EXERCISE TASK A
Collect every line of the records below that contains the word "with".

== SOURCE DOCUMENT ==

Tag Archives: comhroghna

Cassidese Glossary – Crony

For some time now, some of my on-line friends have advised me to provide a version of CassidySlangScam without the invective aimed at Cassidy and his supporters. In response to that advice, I am working on providing a glossary of the terms in Cassidy’s ludicrous book How The Irish Invented Slang with a short, simple and business-like explanation of why Cassidy’s version is wrong.

Another oft-quoted claim of Cassidy’s, which has absolutely no basis in fact, is the notion that crony can be traced back to an Irish phrase comh-roghna. Cassidy says that this word means “fellow chosen-ones, mutual-sweethearts, fellow favourites, close friends, mutual pals”.

This is totally false. While comh– exists and rogha/roghanna (roghna is the older version of the plural of rogha, roghanna the modern spelling) exist there is no evidence in the Irish language of either roghanna or comhroghanna being used to mean friends or pals.

The words comhrogha and comhroghanna are not even in Ó Dónaill’s dictionary, though the word comhrogha has been used sporadically in the language to express the abstract senses of rival, alternative or choice.

===
== DATA FOR THIS TASK ==

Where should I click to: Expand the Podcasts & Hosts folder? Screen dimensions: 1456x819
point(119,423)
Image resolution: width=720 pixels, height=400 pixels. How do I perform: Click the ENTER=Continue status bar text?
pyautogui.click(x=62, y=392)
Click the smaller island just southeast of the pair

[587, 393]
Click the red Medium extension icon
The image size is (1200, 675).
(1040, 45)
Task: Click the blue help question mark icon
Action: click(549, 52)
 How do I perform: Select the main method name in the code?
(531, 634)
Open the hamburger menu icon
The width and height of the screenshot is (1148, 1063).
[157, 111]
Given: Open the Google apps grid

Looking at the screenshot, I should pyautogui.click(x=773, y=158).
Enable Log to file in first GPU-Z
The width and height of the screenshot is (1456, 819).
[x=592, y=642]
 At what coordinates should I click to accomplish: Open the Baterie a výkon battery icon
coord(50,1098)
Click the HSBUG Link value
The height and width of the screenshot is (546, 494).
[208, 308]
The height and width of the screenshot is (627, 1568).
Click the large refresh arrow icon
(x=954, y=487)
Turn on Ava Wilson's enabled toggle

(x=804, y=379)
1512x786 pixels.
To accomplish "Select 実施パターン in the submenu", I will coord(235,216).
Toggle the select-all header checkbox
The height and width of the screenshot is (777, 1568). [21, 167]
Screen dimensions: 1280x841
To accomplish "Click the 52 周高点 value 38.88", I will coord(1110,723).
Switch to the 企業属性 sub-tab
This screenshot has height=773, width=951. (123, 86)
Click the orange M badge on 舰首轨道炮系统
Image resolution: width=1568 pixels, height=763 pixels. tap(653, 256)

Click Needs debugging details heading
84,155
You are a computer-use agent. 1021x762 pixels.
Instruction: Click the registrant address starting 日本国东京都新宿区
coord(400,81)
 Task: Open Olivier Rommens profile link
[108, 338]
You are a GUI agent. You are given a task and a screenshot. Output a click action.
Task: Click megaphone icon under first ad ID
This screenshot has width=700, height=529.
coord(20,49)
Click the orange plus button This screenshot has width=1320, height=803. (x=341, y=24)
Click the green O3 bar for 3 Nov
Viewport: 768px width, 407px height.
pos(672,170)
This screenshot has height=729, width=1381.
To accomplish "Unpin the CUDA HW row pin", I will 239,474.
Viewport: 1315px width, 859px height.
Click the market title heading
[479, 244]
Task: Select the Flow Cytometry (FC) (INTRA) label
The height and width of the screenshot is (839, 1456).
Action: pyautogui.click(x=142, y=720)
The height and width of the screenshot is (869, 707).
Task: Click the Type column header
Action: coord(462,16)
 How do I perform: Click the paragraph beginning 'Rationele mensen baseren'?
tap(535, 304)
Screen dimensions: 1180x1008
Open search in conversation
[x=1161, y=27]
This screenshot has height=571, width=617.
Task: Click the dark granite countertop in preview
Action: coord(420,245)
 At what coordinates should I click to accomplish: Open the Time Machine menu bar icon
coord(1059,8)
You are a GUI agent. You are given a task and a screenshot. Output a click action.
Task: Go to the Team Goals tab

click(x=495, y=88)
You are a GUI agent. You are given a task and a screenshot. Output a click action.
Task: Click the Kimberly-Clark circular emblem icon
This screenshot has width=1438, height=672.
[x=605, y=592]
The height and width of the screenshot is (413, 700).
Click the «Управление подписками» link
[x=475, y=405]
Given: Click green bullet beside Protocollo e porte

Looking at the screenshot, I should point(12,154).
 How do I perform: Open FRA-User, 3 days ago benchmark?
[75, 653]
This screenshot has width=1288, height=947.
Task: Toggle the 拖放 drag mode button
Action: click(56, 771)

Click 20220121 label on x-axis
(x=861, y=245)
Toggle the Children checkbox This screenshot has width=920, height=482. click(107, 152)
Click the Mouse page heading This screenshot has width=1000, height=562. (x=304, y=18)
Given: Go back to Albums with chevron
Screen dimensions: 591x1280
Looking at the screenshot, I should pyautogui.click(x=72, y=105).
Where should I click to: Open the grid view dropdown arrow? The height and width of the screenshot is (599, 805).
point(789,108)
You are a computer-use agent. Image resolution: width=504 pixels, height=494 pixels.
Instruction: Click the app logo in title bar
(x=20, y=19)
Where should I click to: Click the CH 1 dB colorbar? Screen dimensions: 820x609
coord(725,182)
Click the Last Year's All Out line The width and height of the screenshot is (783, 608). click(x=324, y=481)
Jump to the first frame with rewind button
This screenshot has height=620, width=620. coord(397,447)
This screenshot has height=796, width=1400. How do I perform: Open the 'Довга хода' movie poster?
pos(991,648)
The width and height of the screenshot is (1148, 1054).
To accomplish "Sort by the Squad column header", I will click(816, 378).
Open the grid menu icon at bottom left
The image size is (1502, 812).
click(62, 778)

===

EXERCISE TASK B
Reproduce, word for word, the part of the crony glossary entry above that runs between "This is totally" and "alternative or choice.", inclusive.

FULL RESPONSE A
Given: Go back to Albums with chevron
Jump to the first frame with rewind button

FULL RESPONSE B
This is totally false. While comh– exists and rogha/roghanna (roghna is the older version of the plural of rogha, roghanna the modern spelling) exist there is no evidence in the Irish language of either roghanna or comhroghanna being used to mean friends or pals.

The words comhrogha and comhroghanna are not even in Ó Dónaill’s dictionary, though the word comhrogha has been used sporadically in the language to express the abstract senses of rival, alternative or choice.